Hoje acordei às 08:45 com o filho da nossa empregada da limpeza. Chama-se Mohammed Kash e tem 13 anos. Tocou a campainha e fez-me afastar o leve cobertor (já começa a fazer frio em Deli) e levantar da cama, atravessar o terraço e abrir a porta de madeira em tom creme. Com um grande sorriso diz-me Good morning Sir.
Não fala inglês, ou fala muito pouco. Comunicamos com gestos, palavras soltas. Cada frase demora alguns minutos a ser transmitida ao outro. Imaginem a complicação quando na semana passada me tentou explicar algo com ruídos, rastejando no chão. Percebi que se tratava de um animal. Mas pensei que me estava a oferecer carne para comer, porque afinal somos carnívoros europeus. Recusei educadamente.
No Domingo a seguir estava em nossa casa, com uma gaiola cheia de coelhitos branquitos e queridos, não para comer, mas para brincar. Libertou-os no nosso terraço e puseram-se a pular pela casa toda.
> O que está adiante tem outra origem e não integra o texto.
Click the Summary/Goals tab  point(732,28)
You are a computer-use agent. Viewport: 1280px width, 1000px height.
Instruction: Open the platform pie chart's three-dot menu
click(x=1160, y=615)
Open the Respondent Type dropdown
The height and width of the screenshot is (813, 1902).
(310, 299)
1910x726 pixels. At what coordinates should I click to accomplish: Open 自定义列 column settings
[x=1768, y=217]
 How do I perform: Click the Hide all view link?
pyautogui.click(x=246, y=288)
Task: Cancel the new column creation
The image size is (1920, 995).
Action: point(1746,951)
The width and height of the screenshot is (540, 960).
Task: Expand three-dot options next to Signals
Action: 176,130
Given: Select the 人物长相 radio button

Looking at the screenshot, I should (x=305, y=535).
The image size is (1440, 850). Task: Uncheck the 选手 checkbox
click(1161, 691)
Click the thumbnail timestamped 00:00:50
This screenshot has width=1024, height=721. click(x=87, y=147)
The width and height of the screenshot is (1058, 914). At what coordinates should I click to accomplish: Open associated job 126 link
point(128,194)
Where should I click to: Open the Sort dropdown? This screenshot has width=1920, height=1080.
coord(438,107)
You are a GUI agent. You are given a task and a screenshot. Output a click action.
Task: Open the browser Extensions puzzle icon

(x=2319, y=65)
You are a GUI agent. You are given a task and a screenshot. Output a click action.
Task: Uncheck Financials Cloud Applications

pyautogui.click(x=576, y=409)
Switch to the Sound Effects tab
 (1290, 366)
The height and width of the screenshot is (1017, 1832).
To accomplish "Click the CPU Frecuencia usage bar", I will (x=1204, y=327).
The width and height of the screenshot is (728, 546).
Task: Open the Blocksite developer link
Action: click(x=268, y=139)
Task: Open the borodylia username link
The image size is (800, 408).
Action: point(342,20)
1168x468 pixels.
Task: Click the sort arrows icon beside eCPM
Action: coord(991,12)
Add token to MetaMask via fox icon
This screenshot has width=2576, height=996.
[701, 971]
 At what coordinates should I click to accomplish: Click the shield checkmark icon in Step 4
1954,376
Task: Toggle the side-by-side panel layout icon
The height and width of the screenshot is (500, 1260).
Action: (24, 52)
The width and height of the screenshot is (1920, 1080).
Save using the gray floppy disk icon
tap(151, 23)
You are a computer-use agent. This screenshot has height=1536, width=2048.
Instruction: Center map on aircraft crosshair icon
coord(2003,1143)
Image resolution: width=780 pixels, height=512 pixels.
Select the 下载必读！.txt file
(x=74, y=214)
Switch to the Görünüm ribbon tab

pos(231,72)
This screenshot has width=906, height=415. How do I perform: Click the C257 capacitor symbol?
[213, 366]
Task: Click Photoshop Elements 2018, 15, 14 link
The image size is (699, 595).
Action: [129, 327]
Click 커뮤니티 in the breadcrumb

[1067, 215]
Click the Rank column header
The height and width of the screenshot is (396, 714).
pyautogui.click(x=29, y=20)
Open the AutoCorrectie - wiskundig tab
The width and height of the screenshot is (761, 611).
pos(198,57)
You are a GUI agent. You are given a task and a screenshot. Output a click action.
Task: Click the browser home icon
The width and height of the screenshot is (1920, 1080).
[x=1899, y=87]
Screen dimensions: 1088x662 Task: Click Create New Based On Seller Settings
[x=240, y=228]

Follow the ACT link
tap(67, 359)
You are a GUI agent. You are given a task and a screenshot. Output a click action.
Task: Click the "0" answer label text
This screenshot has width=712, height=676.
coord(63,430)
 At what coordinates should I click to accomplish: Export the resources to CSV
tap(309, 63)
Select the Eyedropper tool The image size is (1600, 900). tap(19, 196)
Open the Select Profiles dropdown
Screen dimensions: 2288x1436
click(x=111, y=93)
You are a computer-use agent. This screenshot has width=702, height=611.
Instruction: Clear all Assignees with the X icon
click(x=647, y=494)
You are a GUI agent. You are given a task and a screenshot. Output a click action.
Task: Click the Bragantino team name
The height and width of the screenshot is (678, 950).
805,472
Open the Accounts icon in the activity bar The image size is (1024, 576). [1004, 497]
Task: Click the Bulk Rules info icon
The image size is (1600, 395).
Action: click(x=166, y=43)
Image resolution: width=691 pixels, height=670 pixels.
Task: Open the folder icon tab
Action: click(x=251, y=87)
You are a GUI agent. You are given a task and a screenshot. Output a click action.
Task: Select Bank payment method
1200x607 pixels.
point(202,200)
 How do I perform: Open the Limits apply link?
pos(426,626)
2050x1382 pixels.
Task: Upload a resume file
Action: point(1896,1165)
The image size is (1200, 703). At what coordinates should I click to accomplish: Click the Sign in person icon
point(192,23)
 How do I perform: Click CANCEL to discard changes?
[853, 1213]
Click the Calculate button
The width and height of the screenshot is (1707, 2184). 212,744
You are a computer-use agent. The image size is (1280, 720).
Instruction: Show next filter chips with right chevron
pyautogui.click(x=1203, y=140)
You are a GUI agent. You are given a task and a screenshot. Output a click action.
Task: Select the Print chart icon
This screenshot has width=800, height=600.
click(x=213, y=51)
Divertimo-nos muito, o Jean-Baptiste insistindo em puxá-los pelas orelhas (c'est comme ça qu'on fait dans la campagne en France perante o olhar aterrorizado do rapaz) e a sua namorada Nivi encostando o pêlo claro dos animais à sua escura pele.
Voltando a esta manhã, deixei-o entrar e lá começou a fazer as limpezas, é normal ele às vezes chegar mais cedo que a mãe e começar já com algum trabalho. De facto, poucos minutos depois – ando eu ainda um pouco zonzo de boxers pela casa – chega a mãe, Sayida, uma senhora sorridente que terá os seus quarenta anos mas que também poderia ter 18. Enquanto lavam a nossa roupa, acorda o Chacate, cantarolando. Como acabo de receber a Voz do Oriente pelo correio, revista goesa de Portugal para a qual escrevo, começa uma discussão sobre colonialismo e relações rácicas etc. Discutimos Portugal, Moçambique, Goa, tudo numa vibrante hora que passa num abrir e fechar de olhos. Esquecemo-nos de tomar o pequeno-almoço e saímos de casa a correr para as aulas.
Segui de bicicleta – vermelha, com mudanças, 37 Euros – para a faculdade, são uns 10 minutos a pedalar pelo campus que acorda.